Gather every line of the listing below that contains the string "icon". Case counts.

Begin Given records

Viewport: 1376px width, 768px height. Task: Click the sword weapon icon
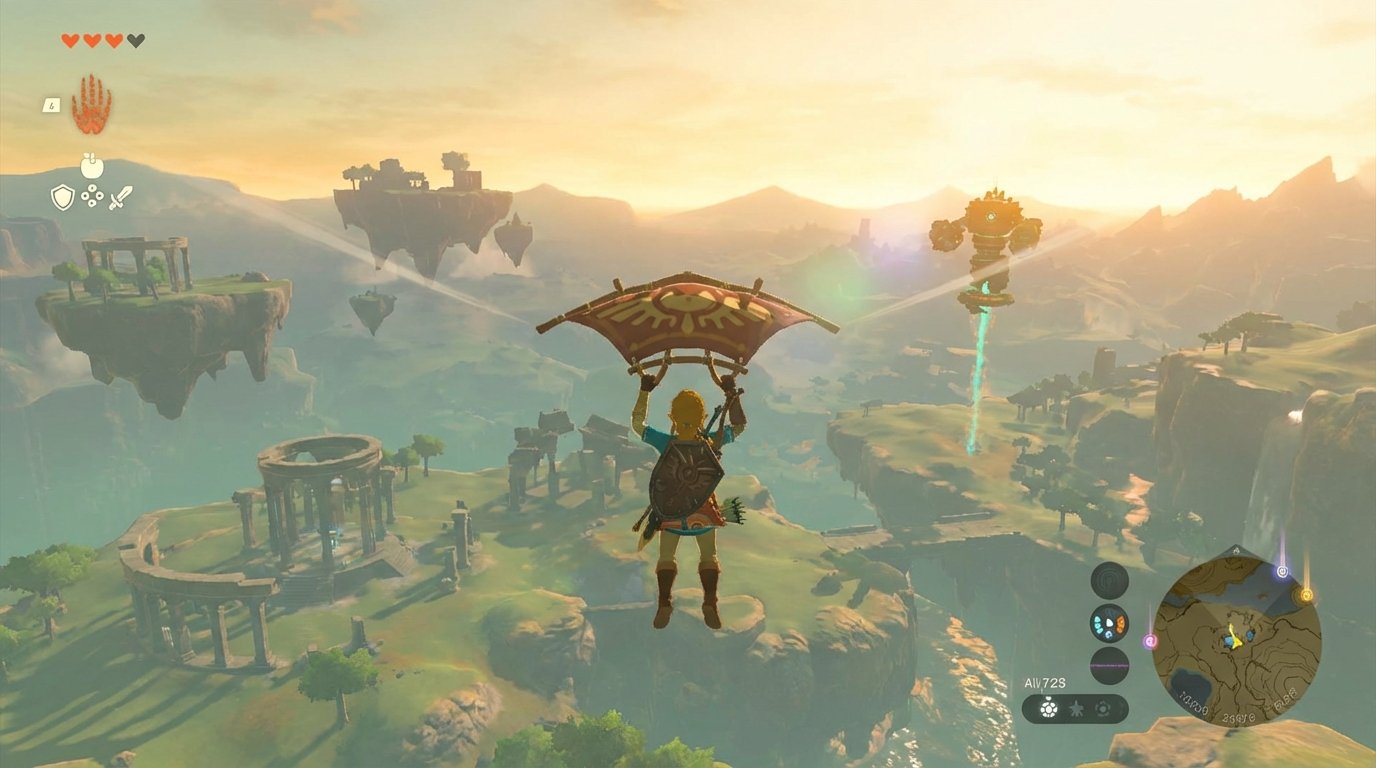point(121,197)
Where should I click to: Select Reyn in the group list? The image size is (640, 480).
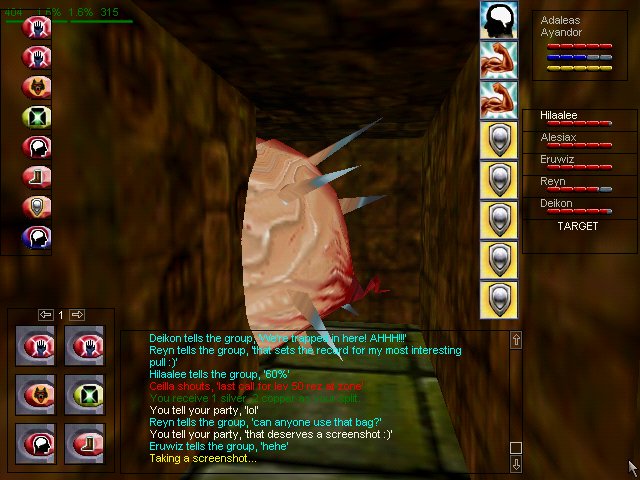point(553,182)
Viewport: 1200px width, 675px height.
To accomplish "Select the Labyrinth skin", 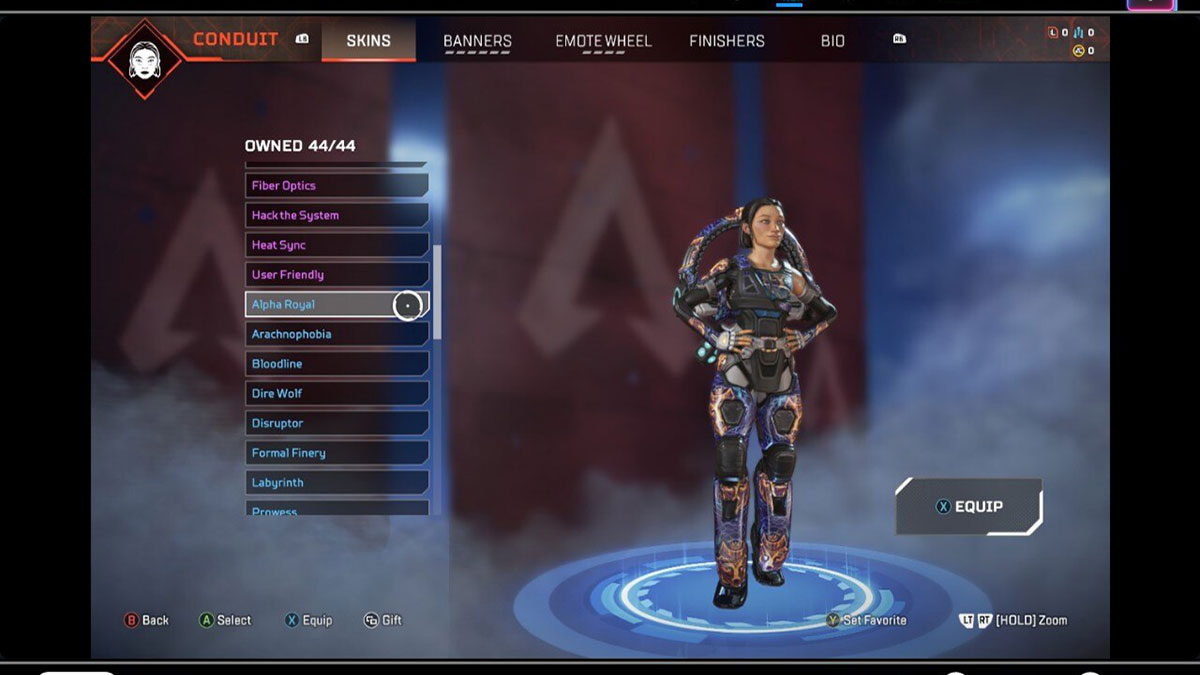I will (336, 483).
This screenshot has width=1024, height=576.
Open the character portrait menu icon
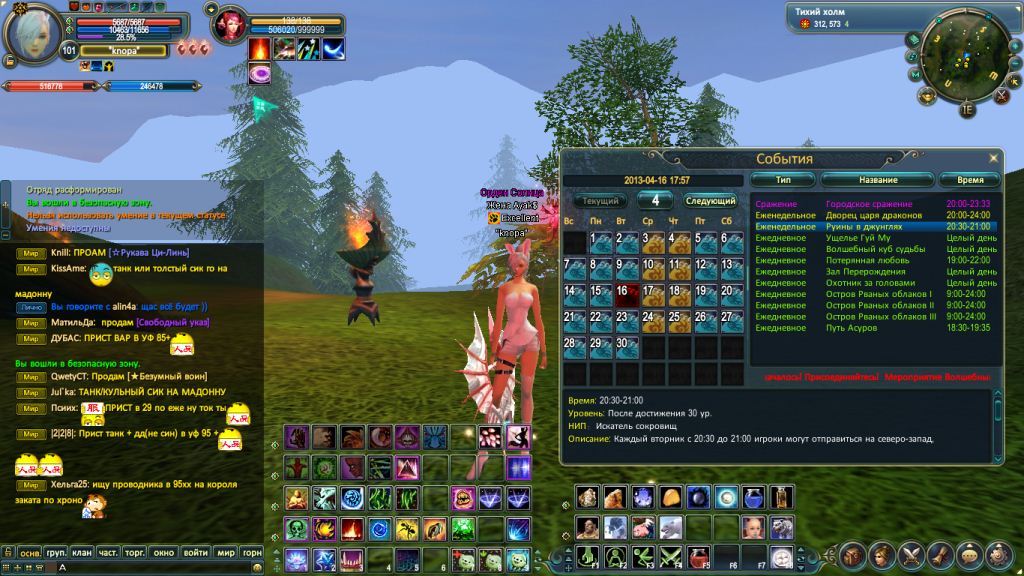882,555
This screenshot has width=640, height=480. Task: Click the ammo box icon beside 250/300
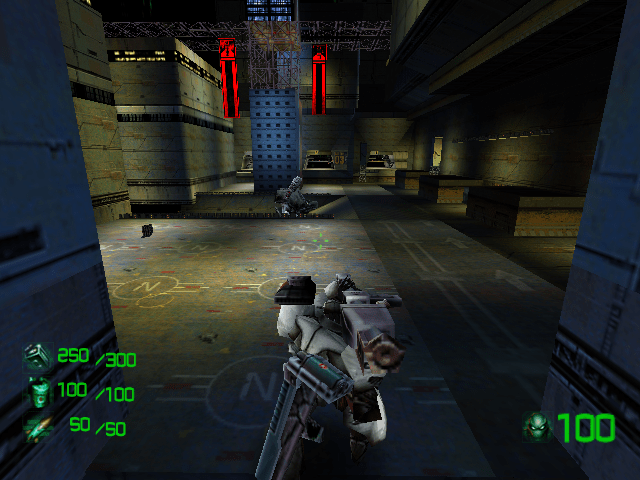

End Given records

## Expected answer:
Viewport: 1376px width, 768px height. Task: Click the sword weapon icon
Open the character portrait menu icon
This screenshot has width=640, height=480. Task: Click the ammo box icon beside 250/300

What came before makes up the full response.